2013年9月11日水曜日

仙腸関節障害(せんちょうかんせつしょうがい)

仙腸関節(せんちょうかんせつ)は、骨盤の骨である仙骨(せんこつ)と腸骨(ちょうこつ)の間にある関節であり、周囲の靭帯(じんたい)により強固に連結されています。

仙腸関節(せんちょうかんせつ)は脊椎の根元に位置し、画像検査ではほとんど判らない程度の3~5mmのわずかな動きを有しています。
日常生活の動きに対応できるよう、ビルの免震構造のように根元から脊椎のバランスをとっていると考えています。中腰での作業や不用意な動作、あるいは繰り返しの負荷で関節に微小な不適合が生じ、痛みが発生します。

仙腸関節障害は決して稀ではありません。一般的に、出産後の腰痛に仙腸関節障害が多いといわれますが、老若男女を問わず腰痛の原因となります。





仙腸関節障害の痛みは、お尻や下腹部、股関節にまで及び、しばしば足のしびれをや痛みをともないます。
また、寝返りをうったり、立ち上がったりなどの姿勢を変える際の痛みや、「仰向けで寝るのがつらい」といった訴えもみられます。
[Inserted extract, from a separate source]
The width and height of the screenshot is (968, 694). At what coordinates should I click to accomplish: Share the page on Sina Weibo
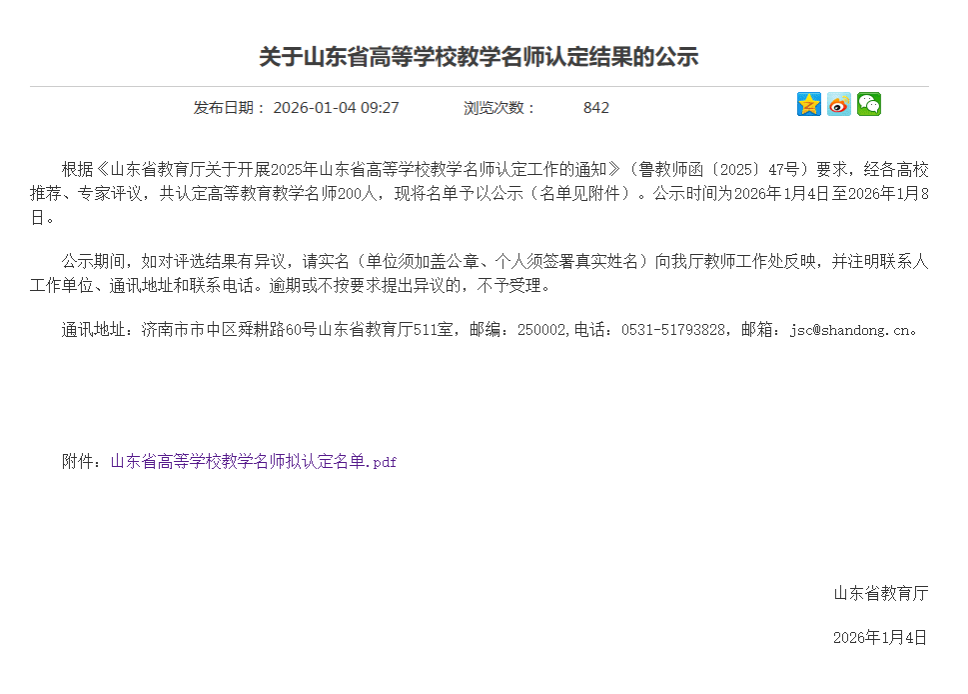point(838,104)
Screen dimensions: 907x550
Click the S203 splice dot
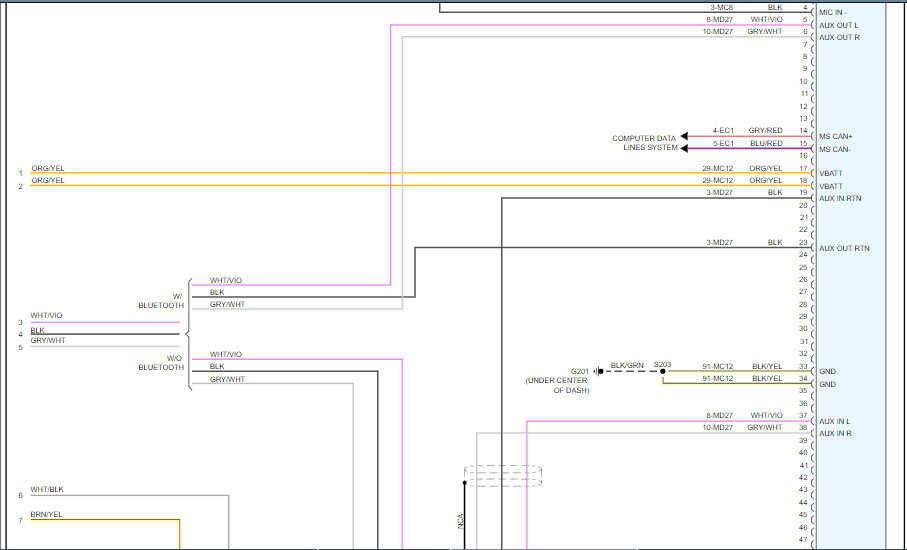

妊婦特有のものではなく、長時間座り続けたり、中腰で作業をしたりといった、日常的な動作の蓄積で誰にでも容易に起こりえます。
また、ぎっくり腰の一因とも考えられています。

この仙腸関節障害は、MRI(磁気共鳴画像装置)やCT(コンピューター断層撮影法)などでは見つかりにくく、股関節の病気や消化器、泌尿器のほか、精神的なストレスが原因と疑われることも、少なくありません。

患者さんに痛みの最も強い部分を指してもらうと、多くは仙腸関節付近を指します。周辺を圧迫すると痛みが強くなることも特徴です。
治療は、痛み止めの飲み薬の服用やゴムベルトの装着、関節への麻酔薬の注射などがあります。

村上栄一 仙台社会保険病院 腰痛・仙腸関節センター
読売新聞(2012年8月19日)より


脊椎と骨盤をつなぐ仙腸関節には、つねに重い負担がかかっています。
この仙腸関節のわずかなずれが、痛みのもとになっていることがあるとして注目されています。

仙腸関節の機能不全による腰痛は古くから知られていましたが、近年、再び、注目されるようになってきました。
最近の研究では、慢性腰痛の患者さんの約1割が仙腸関節障害によるものではないかともいわれています。

仙腸関節障害の診断基準
・ワンフィンガーテスト:患者さん自身に痛みのある部位を指さしてもらうと、上後腸骨棘(じょうこうちょうこつきょく)を中心に仙腸関節部のあたりを指し示す
・ニュートン・テスト変法:医師が両手で腸骨を押すと痛む



メモ
どうやら、「仙腸関節障害」は、広く整形外科の先生方が認めているというよりも、上の日本仙腸関節研究会(腰痛・仙腸関節センター)の先生方が発信しているもののようです。
他の整形外科の先生が「仙腸関節障害云々…」とおっしゃっているのを、まだ見聞きしたことがありません。
さて、これから医学的に認知されていくのでしょうか。